* Selected excerpt:

··········

In Northamptonshire, the model is not fully implemented and is not working at all as intended. Implementation of most key tenets of the operating model had faltered: we found little progress since we inspected Bedfordshire LDU informally in February and March 2016, when piloting our inspection methodology. The main stumbling block is that the all-important planned new IT systems have not been implemented yet, and the organisation has no clear interim operating model. 

The administrative hubs were up and running, but some processes remain under development. Cases that would have been assessed as green, for management by the hub, were still being managed locally by responsible officers, keeping their caseloads high. The planned biometric technology (finger-print recognition) had not been implemented. Like others, BeNCH was still waiting for the long promised national Strategic Partner Gateway to enable the secure flow of information between HMPPS and the CRC. Without the prerequisite IT systems, the CRC was unable to realise the full benefits of having most of its case administration managed by the hub or of introducing ‘Closeness to Change’ or Justice Star, the new practice management tools on which the new case prioritisation model relied.

··········

* Material provided:

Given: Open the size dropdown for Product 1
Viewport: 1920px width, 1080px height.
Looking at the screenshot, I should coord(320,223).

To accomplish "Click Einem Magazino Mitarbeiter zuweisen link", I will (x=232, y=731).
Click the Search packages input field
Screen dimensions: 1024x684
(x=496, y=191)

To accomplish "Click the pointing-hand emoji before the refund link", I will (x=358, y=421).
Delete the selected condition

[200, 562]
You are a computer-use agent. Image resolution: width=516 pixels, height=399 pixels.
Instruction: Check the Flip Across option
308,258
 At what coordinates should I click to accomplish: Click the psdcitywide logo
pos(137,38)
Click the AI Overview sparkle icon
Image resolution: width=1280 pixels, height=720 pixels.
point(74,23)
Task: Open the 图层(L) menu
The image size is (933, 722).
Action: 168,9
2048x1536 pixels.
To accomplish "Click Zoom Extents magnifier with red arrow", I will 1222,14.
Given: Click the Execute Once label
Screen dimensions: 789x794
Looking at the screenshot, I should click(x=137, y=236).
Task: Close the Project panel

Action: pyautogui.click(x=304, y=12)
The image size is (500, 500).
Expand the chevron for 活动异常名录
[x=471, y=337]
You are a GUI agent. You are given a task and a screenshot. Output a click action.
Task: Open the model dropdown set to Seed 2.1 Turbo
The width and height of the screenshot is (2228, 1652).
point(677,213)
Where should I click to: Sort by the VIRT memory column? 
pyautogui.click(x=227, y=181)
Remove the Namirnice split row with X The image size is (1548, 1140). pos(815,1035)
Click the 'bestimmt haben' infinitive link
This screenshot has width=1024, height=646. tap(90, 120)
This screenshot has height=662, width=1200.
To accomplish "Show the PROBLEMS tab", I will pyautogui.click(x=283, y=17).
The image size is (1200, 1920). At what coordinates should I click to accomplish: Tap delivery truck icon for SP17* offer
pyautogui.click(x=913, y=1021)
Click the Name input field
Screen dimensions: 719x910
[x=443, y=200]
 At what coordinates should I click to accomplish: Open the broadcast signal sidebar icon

··········

* What to do:
1 > Return the stretch of the listing from the line containing "will (x=358, y=421)." through the end of the listing, both ends included, with each line reproduced verbatim.
2 > Write the next part of the inspection text on the probation operating model in Northamptonshire.
The listing has no connection to the probation inspection text above.

* Answers per task:
1 >
To accomplish "Click the pointing-hand emoji before the refund link", I will (x=358, y=421).
Delete the selected condition

[200, 562]
You are a computer-use agent. Image resolution: width=516 pixels, height=399 pixels.
Instruction: Check the Flip Across option
308,258
 At what coordinates should I click to accomplish: Click the psdcitywide logo
pos(137,38)
Click the AI Overview sparkle icon
Image resolution: width=1280 pixels, height=720 pixels.
point(74,23)
Task: Open the 图层(L) menu
The image size is (933, 722).
Action: 168,9
2048x1536 pixels.
To accomplish "Click Zoom Extents magnifier with red arrow", I will 1222,14.
Given: Click the Execute Once label
Screen dimensions: 789x794
Looking at the screenshot, I should click(x=137, y=236).
Task: Close the Project panel

Action: pyautogui.click(x=304, y=12)
The image size is (500, 500).
Expand the chevron for 活动异常名录
[x=471, y=337]
You are a GUI agent. You are given a task and a screenshot. Output a click action.
Task: Open the model dropdown set to Seed 2.1 Turbo
The width and height of the screenshot is (2228, 1652).
point(677,213)
Where should I click to: Sort by the VIRT memory column? 
pyautogui.click(x=227, y=181)
Remove the Namirnice split row with X The image size is (1548, 1140). pos(815,1035)
Click the 'bestimmt haben' infinitive link
This screenshot has width=1024, height=646. tap(90, 120)
This screenshot has height=662, width=1200.
To accomplish "Show the PROBLEMS tab", I will pyautogui.click(x=283, y=17).
The image size is (1200, 1920). At what coordinates should I click to accomplish: Tap delivery truck icon for SP17* offer
pyautogui.click(x=913, y=1021)
Click the Name input field
Screen dimensions: 719x910
[x=443, y=200]
 At what coordinates should I click to accomplish: Open the broadcast signal sidebar icon

2 >
On the face of it, Sodexo’s plan was a sound one. The company had anticipated implementing new IT systems by autumn 2015. Changes to the estate would follow, and a workforce redundancy programme was timed to meet the anticipated efficiency savings to be brought about by new working practices. A 12 month redundancy programme was introduced in the spring of 2015, but without new IT systems, the organisation and its staff were left in limbo with some staff uncertain about interim or longer-term processes and responsibilities. 

This is an ambitious change programme, and it is difficult to understand why Sodexo gave so little attention to contingency planning, and went ahead with large-scale redundancies, given the clear dependencies and inherent risks. What is more, interim operating arrangements are now patchy, and unclear to many staff. The CRC had held workshops to introduce the new operating model and case management tools to staff but in reality, responsible officers were unable to gauge how far the model had been implemented, and which of any available new tools they should be using. 

Managers in Northamptonshire described their focus now as crisis management and contractual targets, with little time to concentrate on the quality of practice and outcomes.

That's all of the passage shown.